How many lines of code can you write? - hashtable

How many lines can you write and in what language? I can write about 200 lines of Python per day and am feeling that I don't write fast enough. What are your experiences?
======
cperciva
I don't keep track of how many lines of code I write and subsequently delete;
but here's the month-to-month changes in the total number of lines of code for
my online backup code (<http://www.tarsnap.com>) throughout 2007, as measured
by sloccount:

    
    
      January    +994
      February  +1291
      March      +691
      April     +1318
      May       +1431
      June      +1430
      July      +1497
      August    +2098
      September   -55
      October   +1392
      November   +618
      December   +934
    

In total, on December 31st 2007 I had 13639 more lines of code than I had on
January 1st; that works out to 1137 lines/month, or 37 lines/day. (Yes, in
September I wrote a negative number of lines of code: The 2098 lines of code I
wrote in August included many common idioms, and in September I refactored
those out into generic functions.)

I've commented before ([http://www.daemonology.net/blog/2007-06-21-think-
before-codi...](http://www.daemonology.net/blog/2007-06-21-think-before-
coding.html)) that anyone who is consistently writing more than 5,000 lines of
code per month is either writing trivial code or writing garbage; I think a
1000 - 1500 lines of good quality code per month is a reasonable target (at
least as far as C coding is concerned -- I don't have enough data on other
languages).

Assuming that Python doesn't vary wildly from C in terms of the amount of
thinking required per line of code, I'd say that at 200 lines/day the danger
is more likely one of not writing high enough quality code, not one of not
writing fast enough.

Edit: It's also worth pointing out that, as Dijkstra commented, "we should not
regard [lines of code written] as 'lines produced', but as 'lines spent'" --
given two solutions to the same problem, the one which uses fewer lines of
code is generally cleaner and easier to maintain, since it will have less
duplication and more layers of abstraction.

------
ubudesign
I spend some time first thinking about what I want to write and with a paper
and pencil do some pseudo code, data model, etc. so when it comes to writing
the code, for the most part the buddle-neck becomes my typing speed and syntax
error. So in a day I loose about 1 hour planning, 2 hours looking out the
window, 2 hours of rethinking and stuff, and about 5 hours typing. and about 3
hours rewrting and making things smaller...

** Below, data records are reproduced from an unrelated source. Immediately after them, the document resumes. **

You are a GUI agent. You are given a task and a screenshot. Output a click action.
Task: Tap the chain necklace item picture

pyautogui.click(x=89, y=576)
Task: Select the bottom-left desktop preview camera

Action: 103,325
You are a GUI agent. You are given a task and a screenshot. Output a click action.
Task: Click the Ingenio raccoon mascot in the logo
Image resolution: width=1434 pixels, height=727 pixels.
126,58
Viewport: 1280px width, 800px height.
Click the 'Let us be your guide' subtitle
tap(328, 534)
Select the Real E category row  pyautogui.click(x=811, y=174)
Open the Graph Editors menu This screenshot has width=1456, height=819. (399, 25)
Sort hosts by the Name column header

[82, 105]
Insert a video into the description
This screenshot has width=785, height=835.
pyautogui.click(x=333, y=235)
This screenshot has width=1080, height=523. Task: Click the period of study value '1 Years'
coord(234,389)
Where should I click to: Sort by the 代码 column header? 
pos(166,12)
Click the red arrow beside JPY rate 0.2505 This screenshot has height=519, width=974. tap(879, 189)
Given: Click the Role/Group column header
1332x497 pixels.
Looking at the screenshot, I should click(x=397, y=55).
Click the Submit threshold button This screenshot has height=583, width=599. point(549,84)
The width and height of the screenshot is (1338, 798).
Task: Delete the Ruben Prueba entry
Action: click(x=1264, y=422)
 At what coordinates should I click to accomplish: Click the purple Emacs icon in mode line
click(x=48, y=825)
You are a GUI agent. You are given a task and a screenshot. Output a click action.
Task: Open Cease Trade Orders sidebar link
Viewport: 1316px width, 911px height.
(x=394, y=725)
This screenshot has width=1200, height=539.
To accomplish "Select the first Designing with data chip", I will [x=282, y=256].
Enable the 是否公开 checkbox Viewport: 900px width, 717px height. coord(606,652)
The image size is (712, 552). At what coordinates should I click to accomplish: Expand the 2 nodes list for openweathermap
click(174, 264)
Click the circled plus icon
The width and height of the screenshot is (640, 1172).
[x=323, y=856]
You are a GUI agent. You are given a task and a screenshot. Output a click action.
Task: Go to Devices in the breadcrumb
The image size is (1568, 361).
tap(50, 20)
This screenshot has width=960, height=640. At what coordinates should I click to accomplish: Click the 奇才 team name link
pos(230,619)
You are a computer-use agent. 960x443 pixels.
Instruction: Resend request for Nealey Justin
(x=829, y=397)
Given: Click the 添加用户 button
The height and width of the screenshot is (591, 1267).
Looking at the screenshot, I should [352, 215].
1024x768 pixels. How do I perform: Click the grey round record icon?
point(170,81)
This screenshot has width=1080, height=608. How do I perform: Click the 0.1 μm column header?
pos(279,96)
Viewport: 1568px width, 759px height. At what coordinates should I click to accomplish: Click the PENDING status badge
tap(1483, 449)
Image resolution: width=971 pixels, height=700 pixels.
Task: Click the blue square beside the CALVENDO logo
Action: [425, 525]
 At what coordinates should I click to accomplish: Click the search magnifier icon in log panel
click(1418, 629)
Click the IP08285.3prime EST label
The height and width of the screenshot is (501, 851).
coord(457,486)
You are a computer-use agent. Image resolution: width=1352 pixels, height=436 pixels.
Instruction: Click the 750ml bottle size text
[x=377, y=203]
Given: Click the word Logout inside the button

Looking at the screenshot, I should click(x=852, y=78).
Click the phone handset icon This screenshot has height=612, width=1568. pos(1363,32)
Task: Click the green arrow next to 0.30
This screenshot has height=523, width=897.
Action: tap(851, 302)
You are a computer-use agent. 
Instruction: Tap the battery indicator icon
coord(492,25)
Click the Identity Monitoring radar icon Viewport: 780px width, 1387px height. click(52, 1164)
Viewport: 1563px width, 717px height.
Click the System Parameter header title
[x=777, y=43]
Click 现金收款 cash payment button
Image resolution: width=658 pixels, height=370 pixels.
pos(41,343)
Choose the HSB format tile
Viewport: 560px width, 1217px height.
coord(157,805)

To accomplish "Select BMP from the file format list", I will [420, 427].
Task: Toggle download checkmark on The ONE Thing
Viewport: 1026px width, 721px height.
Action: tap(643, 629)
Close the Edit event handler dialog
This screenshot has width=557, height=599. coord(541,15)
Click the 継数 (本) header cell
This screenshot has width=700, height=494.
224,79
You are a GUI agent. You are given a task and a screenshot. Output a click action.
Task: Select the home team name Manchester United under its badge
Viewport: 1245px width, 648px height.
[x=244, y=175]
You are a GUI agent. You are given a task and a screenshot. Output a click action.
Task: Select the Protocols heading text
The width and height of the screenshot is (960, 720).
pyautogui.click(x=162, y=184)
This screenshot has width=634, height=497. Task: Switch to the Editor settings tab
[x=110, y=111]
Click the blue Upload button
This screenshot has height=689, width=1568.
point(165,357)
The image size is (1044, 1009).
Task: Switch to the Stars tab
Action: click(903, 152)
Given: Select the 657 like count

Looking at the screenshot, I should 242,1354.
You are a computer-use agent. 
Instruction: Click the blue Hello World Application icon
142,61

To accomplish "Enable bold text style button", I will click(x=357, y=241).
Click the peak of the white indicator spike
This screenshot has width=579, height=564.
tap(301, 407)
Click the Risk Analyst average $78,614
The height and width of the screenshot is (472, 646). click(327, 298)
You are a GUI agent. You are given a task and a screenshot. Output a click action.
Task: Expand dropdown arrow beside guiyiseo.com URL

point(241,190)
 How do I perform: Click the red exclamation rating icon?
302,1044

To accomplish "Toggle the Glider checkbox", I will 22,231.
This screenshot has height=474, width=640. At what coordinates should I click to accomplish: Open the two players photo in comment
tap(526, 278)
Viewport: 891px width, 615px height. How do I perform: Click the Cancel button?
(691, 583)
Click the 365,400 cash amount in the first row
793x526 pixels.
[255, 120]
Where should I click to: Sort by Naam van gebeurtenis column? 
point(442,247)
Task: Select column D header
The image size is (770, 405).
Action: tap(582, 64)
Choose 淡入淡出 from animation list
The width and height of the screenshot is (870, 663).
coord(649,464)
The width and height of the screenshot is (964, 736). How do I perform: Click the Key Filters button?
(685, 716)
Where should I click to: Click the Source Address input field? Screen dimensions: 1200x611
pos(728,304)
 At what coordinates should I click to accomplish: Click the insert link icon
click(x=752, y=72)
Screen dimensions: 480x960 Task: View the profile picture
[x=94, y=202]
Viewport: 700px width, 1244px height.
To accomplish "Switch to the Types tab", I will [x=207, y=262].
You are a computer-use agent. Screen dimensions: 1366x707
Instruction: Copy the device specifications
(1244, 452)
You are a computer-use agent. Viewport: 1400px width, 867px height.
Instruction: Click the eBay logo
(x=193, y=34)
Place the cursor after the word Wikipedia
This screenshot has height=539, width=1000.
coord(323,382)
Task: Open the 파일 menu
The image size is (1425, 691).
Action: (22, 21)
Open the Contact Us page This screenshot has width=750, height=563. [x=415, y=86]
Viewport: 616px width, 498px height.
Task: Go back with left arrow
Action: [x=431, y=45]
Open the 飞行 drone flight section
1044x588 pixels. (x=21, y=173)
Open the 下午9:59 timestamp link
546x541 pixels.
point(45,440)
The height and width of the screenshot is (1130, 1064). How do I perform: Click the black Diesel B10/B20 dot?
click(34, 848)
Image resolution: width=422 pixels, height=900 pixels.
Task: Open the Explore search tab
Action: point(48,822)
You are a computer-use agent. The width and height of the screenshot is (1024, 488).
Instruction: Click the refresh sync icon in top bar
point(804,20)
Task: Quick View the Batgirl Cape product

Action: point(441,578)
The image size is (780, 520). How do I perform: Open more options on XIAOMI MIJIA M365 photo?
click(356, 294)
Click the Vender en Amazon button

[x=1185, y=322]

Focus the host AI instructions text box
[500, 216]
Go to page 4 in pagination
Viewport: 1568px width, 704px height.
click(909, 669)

if I don't plan (and sometimes I don't because I get lazy) my productivity
drops to about 3 hours worth of typing.

oh and I code in java.

Of course there are days when I do really poor job and days when I even
surprise myself.

Lines of code is not important at all elegant and reusable code is.

------
apotheon
I must really suck, because between half and 98% of my programming time is
spent making lines of code disappear. I seem to have some kind of horribly
mistaken impression that I'm doing a good job when the code is more readable,
more modular, more functional, and more _succinct_ , all at the same time. I
guess you must know something I don't.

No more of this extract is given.